Reproduce the GRUB chainloader thread below in full, character for character, including every quote marker and line break.

- **Source text**:
%%

J Simpson V21 wrote:
>  
>   "Marcus D. Hanwell"  wrote:   
>   
> 
>>> On Monday 27 March 2006 14:15, Peter Collier wrote:
>>   
>>>>> Janet,
>>>>> 	 AFAIK you don't use chainloader to boot up a linux partition. I suggest
>>>>> using a text editor and copy the entry for booting up fedora from the
>>>>> fedora's menu.lst. Erase the the entry you have for booting fedora in the
>>>     
>>>
>>> You don't /have/ to use a chainloader to boot linux, since grub "knows" a
>>> bit more about linux; but on the other hand, if you have multiple distros
>>> installed, it would make more sense to have them booting as chainloader
>>> otherwise you could have some nasty problems when you upgrade the kernels -
>>> chainloader gets round this problem nicely, and is a much saner way to
>>> handle this type of thing
>>>
>>   
> I would just go with the text editor. The GRUB bootloader is pretty simple and 
> easy to use - see the guide on Gentoo's docs pages for some simple tutorials. 
> What is written there will pretty much work for any kernel - some will need 
> initrd and others will not. You could also use the chainloader if it is too 
> difficult figuring out the correct boot parameters though...

%%

- **Data lines**:
%%

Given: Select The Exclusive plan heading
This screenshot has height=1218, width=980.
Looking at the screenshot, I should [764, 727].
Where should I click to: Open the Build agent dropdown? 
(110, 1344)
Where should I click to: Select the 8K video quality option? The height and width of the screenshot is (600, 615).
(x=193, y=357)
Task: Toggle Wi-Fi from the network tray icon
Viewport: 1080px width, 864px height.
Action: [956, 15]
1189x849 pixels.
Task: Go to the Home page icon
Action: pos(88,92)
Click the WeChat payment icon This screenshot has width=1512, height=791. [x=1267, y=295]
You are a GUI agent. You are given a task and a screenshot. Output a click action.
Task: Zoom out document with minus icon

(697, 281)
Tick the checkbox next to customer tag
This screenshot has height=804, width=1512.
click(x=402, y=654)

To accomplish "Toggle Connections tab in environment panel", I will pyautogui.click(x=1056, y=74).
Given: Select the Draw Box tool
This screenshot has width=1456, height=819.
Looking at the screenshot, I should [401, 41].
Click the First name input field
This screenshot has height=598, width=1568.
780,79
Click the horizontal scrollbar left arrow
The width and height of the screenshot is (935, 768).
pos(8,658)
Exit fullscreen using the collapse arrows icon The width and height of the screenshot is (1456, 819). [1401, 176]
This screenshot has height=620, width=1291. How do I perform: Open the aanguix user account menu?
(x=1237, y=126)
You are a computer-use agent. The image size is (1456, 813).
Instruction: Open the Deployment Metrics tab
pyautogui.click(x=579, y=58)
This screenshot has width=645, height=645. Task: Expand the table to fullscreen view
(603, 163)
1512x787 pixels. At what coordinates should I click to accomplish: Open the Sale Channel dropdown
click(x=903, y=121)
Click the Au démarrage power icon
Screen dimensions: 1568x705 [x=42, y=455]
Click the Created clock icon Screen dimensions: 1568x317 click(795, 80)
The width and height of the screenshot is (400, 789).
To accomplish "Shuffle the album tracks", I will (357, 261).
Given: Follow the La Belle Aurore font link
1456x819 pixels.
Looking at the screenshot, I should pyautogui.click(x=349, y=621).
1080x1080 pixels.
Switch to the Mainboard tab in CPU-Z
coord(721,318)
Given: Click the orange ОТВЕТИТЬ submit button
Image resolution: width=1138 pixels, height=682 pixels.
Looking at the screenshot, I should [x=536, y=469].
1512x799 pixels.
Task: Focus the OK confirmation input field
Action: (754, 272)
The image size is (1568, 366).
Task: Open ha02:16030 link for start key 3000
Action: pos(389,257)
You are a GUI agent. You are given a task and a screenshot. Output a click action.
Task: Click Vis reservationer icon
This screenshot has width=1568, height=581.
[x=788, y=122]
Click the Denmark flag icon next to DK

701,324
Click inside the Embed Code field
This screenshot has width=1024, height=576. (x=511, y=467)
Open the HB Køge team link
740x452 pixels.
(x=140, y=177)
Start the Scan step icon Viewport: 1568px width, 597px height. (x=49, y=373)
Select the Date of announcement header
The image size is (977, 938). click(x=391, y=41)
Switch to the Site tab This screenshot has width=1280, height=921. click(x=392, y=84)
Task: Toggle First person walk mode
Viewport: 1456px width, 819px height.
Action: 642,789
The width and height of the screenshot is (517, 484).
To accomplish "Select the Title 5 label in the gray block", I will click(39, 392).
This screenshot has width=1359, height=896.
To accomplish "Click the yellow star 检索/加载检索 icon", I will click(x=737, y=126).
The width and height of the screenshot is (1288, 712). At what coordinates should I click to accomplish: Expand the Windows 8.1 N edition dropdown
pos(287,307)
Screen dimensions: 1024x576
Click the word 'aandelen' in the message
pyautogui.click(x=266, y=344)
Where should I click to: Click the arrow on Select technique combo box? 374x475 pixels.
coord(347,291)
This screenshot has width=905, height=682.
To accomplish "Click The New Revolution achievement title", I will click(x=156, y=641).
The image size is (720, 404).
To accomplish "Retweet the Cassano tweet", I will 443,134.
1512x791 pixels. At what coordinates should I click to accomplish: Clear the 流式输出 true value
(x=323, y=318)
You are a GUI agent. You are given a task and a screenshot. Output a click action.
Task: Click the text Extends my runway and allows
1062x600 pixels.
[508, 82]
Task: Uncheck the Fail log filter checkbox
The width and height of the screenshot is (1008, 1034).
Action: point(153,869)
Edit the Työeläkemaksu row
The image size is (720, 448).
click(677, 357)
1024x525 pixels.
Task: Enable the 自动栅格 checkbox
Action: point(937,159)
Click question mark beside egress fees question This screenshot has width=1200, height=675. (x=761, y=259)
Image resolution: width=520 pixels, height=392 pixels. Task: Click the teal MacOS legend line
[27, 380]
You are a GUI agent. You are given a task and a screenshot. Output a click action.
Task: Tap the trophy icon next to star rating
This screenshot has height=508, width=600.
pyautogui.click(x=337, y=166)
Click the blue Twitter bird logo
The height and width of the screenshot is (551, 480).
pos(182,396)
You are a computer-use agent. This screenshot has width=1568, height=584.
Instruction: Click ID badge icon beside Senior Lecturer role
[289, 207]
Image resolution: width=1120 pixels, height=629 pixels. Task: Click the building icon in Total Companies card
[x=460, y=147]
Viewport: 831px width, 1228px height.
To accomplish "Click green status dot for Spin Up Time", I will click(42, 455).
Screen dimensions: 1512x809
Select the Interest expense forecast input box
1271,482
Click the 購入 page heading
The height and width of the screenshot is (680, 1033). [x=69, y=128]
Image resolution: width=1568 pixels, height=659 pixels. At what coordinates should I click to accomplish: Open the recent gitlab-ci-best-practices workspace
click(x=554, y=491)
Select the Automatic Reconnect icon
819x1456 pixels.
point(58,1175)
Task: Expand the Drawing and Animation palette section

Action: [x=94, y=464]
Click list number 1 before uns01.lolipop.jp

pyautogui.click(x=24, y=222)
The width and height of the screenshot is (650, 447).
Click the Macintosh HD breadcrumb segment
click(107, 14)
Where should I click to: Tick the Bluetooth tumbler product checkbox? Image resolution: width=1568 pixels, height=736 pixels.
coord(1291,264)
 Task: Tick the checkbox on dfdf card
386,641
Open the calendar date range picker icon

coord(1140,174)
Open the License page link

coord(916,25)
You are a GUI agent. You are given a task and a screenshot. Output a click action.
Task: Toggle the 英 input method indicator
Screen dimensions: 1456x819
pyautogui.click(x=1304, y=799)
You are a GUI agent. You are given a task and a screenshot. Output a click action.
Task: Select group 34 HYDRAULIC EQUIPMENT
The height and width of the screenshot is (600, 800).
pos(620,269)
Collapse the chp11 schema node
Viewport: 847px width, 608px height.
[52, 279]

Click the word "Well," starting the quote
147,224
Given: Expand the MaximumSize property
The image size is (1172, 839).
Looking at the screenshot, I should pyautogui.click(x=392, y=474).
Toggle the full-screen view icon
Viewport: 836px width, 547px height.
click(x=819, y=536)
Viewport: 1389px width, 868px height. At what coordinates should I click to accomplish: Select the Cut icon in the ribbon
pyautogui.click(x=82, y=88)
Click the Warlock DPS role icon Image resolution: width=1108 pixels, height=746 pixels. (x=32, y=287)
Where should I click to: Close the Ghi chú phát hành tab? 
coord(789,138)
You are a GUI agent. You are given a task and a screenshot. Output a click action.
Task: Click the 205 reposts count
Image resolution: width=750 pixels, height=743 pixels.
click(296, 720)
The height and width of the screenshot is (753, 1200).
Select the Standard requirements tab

%%

- **Response to this exercise**:
J Simpson V21 wrote:
>  
>   "Marcus D. Hanwell"  wrote:   
>   
> 
>>> On Monday 27 March 2006 14:15, Peter Collier wrote:
>>   
>>>>> Janet,
>>>>> 	 AFAIK you don't use chainloader to boot up a linux partition. I suggest
>>>>> using a text editor and copy the entry for booting up fedora from the
>>>>> fedora's menu.lst. Erase the the entry you have for booting fedora in the
>>>     
>>>
>>> You don't /have/ to use a chainloader to boot linux, since grub "knows" a
>>> bit more about linux; but on the other hand, if you have multiple distros
>>> installed, it would make more sense to have them booting as chainloader
>>> otherwise you could have some nasty problems when you upgrade the kernels -
>>> chainloader gets round this problem nicely, and is a much saner way to
>>> handle this type of thing
>>>
>>   
> I would just go with the text editor. The GRUB bootloader is pretty simple and 
> easy to use - see the guide on Gentoo's docs pages for some simple tutorials. 
> What is written there will pretty much work for any kernel - some will need 
> initrd and others will not. You could also use the chainloader if it is too 
> difficult figuring out the correct boot parameters though...